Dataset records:
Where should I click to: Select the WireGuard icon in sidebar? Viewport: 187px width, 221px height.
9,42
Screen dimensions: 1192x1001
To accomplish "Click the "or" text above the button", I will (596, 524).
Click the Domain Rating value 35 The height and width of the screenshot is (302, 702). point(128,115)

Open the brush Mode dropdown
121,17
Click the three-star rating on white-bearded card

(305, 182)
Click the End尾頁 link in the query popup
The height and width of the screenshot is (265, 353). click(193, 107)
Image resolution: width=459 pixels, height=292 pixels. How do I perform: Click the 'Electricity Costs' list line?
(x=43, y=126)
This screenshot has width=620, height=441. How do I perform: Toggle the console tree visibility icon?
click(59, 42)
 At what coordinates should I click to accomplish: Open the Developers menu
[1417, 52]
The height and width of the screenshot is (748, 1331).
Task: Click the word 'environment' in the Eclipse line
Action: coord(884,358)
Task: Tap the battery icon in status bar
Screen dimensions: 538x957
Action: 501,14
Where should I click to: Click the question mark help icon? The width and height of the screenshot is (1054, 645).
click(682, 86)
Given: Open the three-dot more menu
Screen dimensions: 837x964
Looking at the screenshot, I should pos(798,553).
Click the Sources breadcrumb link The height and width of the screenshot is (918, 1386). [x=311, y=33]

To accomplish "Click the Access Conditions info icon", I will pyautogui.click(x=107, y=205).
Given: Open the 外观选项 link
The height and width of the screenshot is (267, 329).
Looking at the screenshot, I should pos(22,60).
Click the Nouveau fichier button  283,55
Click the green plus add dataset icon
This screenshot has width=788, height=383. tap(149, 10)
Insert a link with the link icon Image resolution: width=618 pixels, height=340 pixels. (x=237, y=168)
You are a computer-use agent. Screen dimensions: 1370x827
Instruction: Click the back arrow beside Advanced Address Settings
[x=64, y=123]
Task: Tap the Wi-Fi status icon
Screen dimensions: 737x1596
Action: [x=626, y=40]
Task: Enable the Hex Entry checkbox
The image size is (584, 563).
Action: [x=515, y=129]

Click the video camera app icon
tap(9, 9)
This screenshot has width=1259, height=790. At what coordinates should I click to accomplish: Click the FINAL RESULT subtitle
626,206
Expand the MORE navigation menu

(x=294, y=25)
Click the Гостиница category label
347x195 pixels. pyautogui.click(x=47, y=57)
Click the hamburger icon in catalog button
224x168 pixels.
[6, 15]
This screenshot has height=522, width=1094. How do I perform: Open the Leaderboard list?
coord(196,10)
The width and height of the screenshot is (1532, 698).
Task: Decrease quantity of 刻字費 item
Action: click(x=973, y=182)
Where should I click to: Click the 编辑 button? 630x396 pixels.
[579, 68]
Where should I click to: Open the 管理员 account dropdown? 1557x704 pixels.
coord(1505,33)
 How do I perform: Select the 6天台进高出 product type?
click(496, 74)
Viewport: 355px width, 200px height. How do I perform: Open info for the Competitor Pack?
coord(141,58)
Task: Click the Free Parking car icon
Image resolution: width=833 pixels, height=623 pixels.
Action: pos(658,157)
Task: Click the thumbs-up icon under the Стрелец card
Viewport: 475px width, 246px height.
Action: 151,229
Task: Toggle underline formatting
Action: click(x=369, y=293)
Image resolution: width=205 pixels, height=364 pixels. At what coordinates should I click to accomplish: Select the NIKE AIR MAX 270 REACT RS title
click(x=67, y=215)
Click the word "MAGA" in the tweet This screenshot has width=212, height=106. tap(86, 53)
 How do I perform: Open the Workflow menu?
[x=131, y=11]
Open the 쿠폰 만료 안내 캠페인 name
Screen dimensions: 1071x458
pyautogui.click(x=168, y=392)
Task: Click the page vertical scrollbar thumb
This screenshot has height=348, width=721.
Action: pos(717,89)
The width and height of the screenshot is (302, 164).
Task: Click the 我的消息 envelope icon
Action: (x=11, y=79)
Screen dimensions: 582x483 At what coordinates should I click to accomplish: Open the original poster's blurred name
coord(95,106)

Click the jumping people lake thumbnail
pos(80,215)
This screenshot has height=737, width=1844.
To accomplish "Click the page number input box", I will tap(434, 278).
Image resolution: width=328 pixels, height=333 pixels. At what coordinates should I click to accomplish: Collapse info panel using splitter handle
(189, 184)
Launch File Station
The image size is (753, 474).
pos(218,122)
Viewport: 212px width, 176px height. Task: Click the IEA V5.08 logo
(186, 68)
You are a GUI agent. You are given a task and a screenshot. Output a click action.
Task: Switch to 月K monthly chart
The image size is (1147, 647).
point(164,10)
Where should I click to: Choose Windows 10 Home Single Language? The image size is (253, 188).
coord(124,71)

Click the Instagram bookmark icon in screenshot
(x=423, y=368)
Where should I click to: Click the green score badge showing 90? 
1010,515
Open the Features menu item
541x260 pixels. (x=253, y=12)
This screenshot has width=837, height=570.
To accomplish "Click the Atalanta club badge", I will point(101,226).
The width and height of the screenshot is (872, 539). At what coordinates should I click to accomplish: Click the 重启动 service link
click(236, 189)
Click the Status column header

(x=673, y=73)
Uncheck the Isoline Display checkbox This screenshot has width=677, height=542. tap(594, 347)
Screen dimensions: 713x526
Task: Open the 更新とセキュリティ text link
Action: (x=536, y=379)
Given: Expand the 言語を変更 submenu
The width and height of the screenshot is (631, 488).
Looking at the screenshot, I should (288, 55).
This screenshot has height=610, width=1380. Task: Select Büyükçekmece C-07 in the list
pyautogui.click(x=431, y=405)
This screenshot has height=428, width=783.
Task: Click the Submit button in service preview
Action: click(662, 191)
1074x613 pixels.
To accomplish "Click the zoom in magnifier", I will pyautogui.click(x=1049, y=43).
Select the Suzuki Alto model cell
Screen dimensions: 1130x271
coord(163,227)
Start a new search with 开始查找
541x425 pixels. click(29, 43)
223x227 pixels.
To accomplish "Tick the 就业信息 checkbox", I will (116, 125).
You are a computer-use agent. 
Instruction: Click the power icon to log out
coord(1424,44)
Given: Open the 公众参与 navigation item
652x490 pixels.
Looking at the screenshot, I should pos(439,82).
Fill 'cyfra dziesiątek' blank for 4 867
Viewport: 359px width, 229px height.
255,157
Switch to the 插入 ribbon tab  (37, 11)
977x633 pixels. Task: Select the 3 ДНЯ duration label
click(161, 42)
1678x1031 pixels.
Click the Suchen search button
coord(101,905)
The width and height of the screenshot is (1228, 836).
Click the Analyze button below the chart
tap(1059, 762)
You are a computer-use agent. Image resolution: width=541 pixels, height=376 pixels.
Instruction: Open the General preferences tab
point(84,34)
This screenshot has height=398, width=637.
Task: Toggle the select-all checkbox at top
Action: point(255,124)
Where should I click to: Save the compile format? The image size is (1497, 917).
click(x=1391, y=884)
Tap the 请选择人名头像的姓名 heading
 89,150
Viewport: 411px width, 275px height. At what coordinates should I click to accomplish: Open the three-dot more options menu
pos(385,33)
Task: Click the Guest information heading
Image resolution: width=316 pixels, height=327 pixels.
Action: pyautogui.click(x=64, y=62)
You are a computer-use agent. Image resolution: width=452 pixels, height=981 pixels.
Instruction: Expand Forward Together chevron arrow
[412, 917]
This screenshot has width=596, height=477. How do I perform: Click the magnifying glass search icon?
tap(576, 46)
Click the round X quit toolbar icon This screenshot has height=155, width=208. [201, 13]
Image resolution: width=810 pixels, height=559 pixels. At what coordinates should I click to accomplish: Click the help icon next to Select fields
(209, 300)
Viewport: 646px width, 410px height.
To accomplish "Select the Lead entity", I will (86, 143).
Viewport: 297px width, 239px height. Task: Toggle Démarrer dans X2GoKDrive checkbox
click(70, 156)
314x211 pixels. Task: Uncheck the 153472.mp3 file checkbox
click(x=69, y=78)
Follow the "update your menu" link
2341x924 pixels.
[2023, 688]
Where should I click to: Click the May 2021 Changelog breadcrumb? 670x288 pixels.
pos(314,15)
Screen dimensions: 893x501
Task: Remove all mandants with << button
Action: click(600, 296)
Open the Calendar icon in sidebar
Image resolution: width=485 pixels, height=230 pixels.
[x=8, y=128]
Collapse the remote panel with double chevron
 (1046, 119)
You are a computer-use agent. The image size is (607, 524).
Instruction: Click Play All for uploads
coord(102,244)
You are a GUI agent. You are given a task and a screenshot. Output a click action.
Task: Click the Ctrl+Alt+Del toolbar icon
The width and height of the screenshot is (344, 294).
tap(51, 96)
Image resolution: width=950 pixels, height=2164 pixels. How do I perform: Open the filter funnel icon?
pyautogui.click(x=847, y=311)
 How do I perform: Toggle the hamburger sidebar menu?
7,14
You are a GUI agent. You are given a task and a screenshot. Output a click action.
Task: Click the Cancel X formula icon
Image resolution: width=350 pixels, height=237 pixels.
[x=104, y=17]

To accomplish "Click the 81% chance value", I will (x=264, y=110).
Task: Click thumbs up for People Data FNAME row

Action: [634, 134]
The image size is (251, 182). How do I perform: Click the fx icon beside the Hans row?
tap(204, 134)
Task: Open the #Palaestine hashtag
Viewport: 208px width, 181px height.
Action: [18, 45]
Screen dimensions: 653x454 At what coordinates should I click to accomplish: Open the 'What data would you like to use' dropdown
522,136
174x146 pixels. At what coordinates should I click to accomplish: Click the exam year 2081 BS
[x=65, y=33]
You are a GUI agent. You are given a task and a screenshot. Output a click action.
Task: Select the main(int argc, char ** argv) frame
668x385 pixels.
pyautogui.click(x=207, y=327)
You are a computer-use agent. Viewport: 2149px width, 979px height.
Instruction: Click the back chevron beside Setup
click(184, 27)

EXERCISE: Above are the entries; copy every line among them that contains the word "Switch".

SOLVED PROBLEM:
Task: Switch to 月K monthly chart
Switch to the 插入 ribbon tab  (37, 11)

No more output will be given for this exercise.